*** Opening of TEXT SEGMENT ***

- First appearance: The Flintstones: "The Flagstones" (pilot) (as Fred Flagstone) 1959 "The Flintstone Flyer" (1.01) (as Fred Flintstone) September 30, 1960
- Created by: William Hanna Joseph Barbera
- Appearance: Caveman, orange shirt, blue tie, black hair, barefoot
- Voiced by: Daws Butler (pilot; 1959, 1973) Alan Reed (1960–1977) Duke Mitchell (1960–1961) Jerry Wallace (1962) Henry Corden (1965–2005) Jeff Bergman (1984, 1994–present) Lennie Weinrib/Scott Menville (The Flintstone Kids) James Arnold Taylor (2005–2011, 2016) Rick Zieff (2021) Stephen Root (Bedrock)
- Portrayed by: John Goodman (1994 film) Alan Blumenfeld (look-alike, 1994 film) Mark Addy (2000 film)

In-universe information
- Full name: Frederick Joseph Flintstone Fred W. Flintstone
- Aliases: Muscles Flintstone Jake Steel
- Nicknames: Fred "Twinkletoes" (bowling alley nickname)
- Species: Human Caveman
- Gender: Male
- Occupation: Crane operator Police officer
- Family: Ed "Pops" Flintstone (father) Eithne "Edna" Flintstone (mother) Freida (sister; tie-in comic strips only) Ferd (nephew; tie-in comic strips only) Rockbottom K. "Rocky"/Stony Flintstone (paternal grandfather) Jed Flintstone (great-grandfather) Tex Hardrock (uncle) Jemina (aunt)^{[citation needed]} Giggles Flintstone (uncle) Hatrock (uncle) Zeke Flintstone (great-great-uncle) Davy Crockery (maternal great-grandfather) Tumbleweed (cousin) Mary Lou Jim (cousin) Pearl Slaghoople (mother-in-law) Ricky Slaghoople (father-in-law) Bamm-Bamm Rubble (son-in-law) Roxy Rubble (granddaughter) Chip Rubble (grandson)
- Spouse: Wilma Flintstone (wife)
- Children: Pebbles Flintstone (daughter) Stoney Flintstone (adopted son)

*** Close of TEXT SEGMENT ***
*** Opening of DATA FOR REVIEW ***

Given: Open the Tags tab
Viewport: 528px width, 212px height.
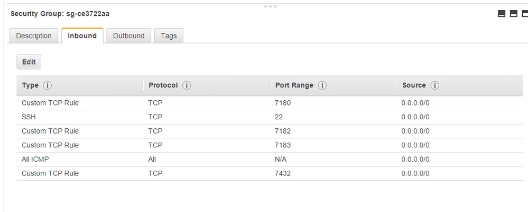Looking at the screenshot, I should point(169,36).
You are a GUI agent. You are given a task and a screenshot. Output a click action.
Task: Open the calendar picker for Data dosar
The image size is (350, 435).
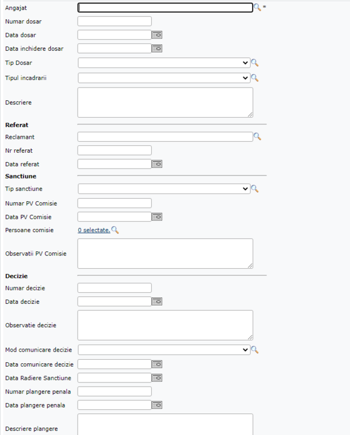[157, 35]
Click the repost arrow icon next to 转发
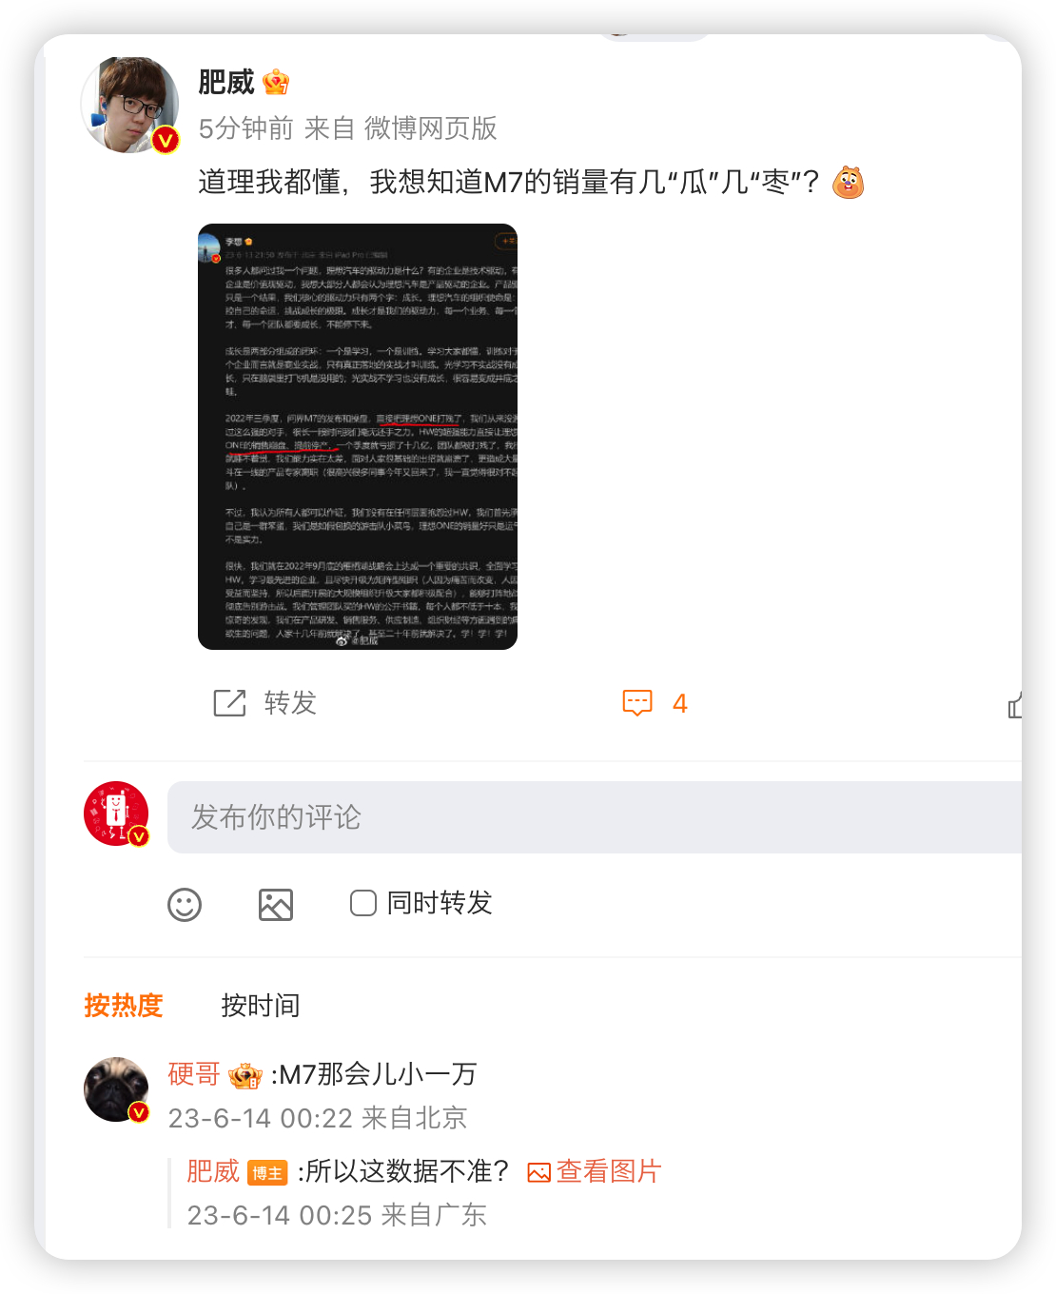This screenshot has height=1294, width=1056. click(x=229, y=703)
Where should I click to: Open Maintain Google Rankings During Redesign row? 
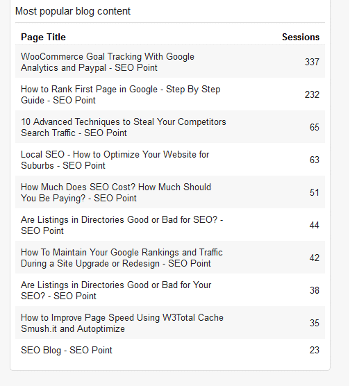(170, 258)
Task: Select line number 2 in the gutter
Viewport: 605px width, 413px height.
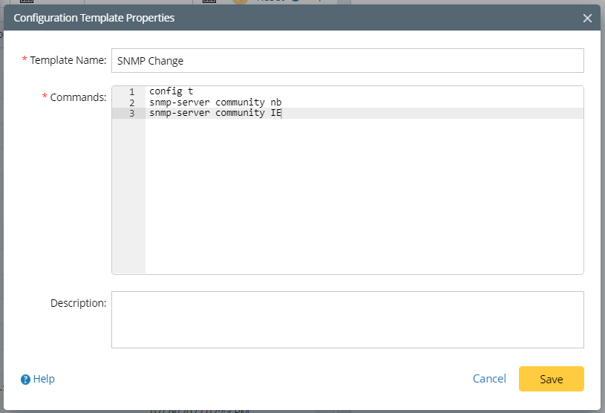Action: point(131,103)
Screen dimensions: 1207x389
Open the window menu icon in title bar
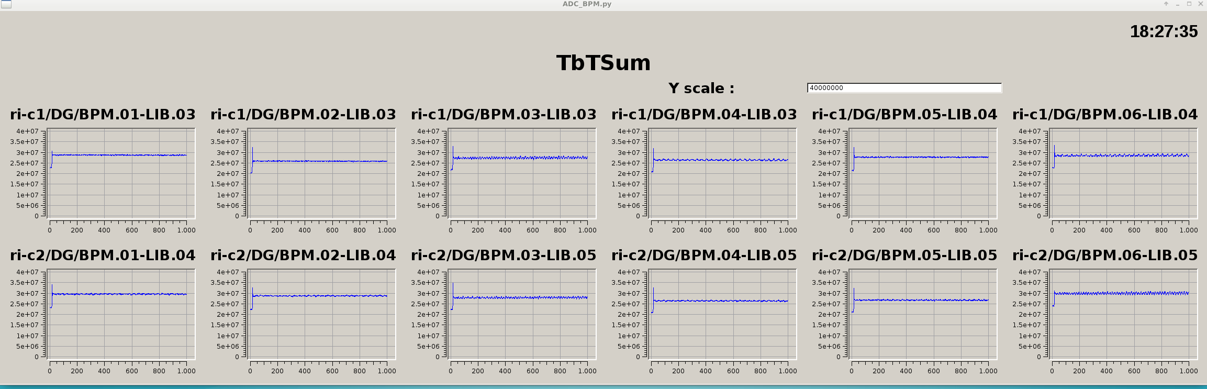pos(6,4)
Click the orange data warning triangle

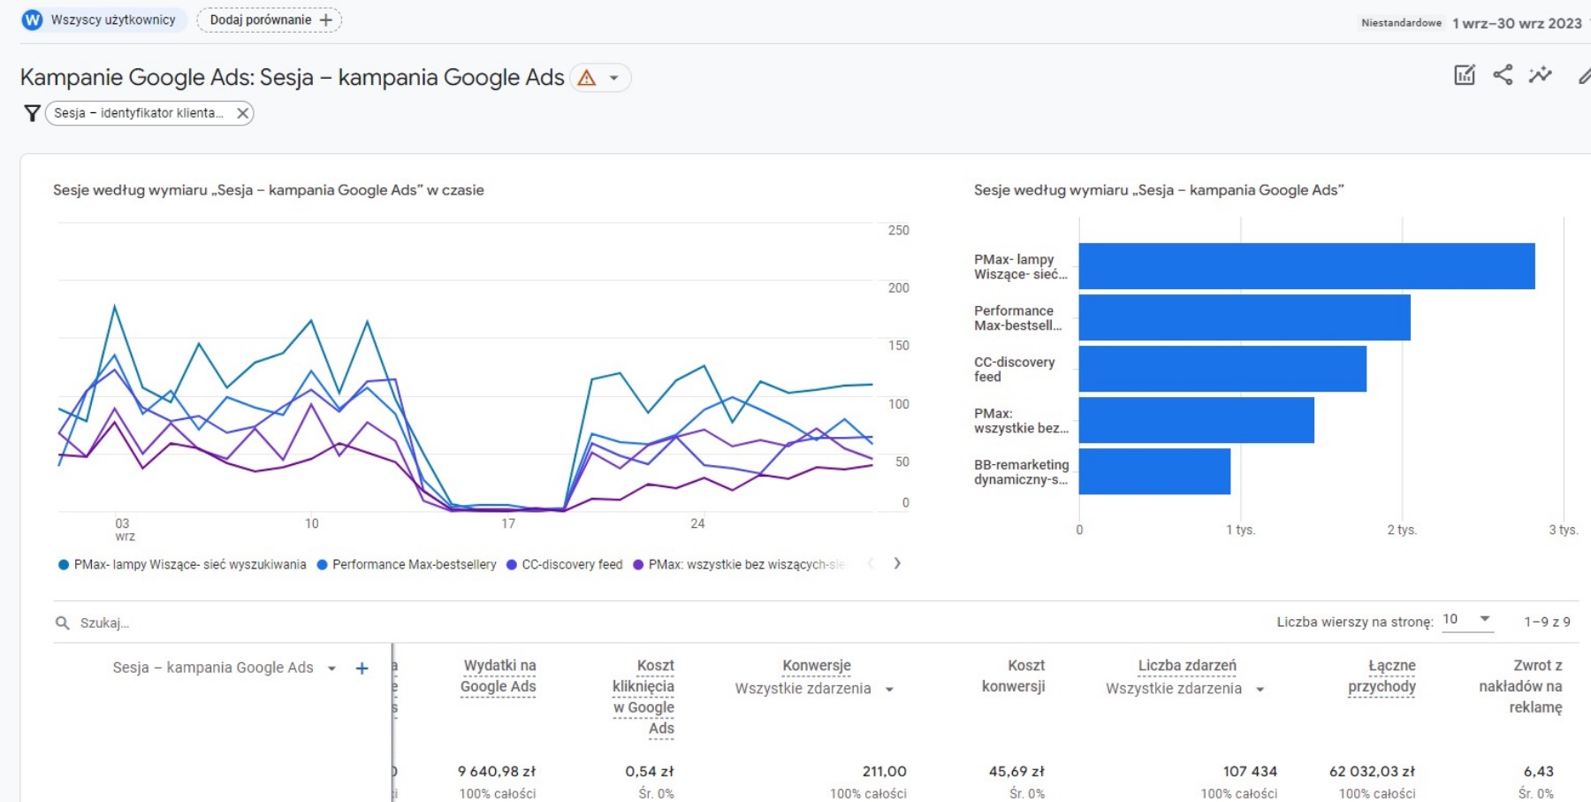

*** Close of DATA FOR REVIEW ***

WHAT IS REQUIRED> Could you carry on the Fred Flintstone character profile from the point where it ends?

OUTPUT OF THE EXERCISE>
- Catchphrase: "Yabba-Dabba-Doo!"

= Fred Flintstone =

Character from The Flintstones

Fred Flintstone is the main protagonist of the animated sitcom The Flintstones, which aired during prime-time on ABC during the original series' run from 1960 to 1966. Fred is the husband of Wilma Flintstone and father of Pebbles Flintstone and together the family live in their homely cave in the town of Bedrock. His best friend is his next door neighbor, Barney, who has a wife named Betty.

Fred lives in the fictional prehistoric town of Bedrock, a world where dinosaurs coexist with modernized cavepeople and the cavepeople enjoy "primitive" versions of modern conveniences such as telephones, automobiles, and washing machines. Fred's trademark catchphrase yell is "yabba dabba doo!", a phrase that was originally his club's cheer, and later adopted as part of the theme song from the third season on and used in the 1994 live-action Flintstones film.

Since the original series' run, Fred has appeared in various other cartoon spinoffs, live action adaptations, music videos, video games, and commercials.

==Biography==
While the mid-1980s spin-off series The Flintstone Kids depicts Fred as a child, the series may be apocryphal due to its presenting Wilma as a childhood friend of Fred and Barney; the original series asserts that they first met as young adults. Still, the series' depiction of Fred as the only child of Ed (a handyman) and Edna (homemaker) Flintstone might be canon. (Pops Flintstone was in a comic strip.)

As young adults, Fred and Barney worked as bellhops at a resort. There, they met and fell in love with Wilma and Betty, who were working there as cigarette girls. Fred met Wilma's mother, Pearl Slaghoople, and the two took an instant dislike to each other. An unspecified amount of time later, Fred married Wilma.

Fred is a typical blue-collar worker, who works as a "bronto crane operator" at Slate Rock and Gravel Company (also known as Rockhead and Quarry Cave Construction Company in earlier episodes). Fred's job title in the second-season episode "Divided We Sail" is "geological engineer".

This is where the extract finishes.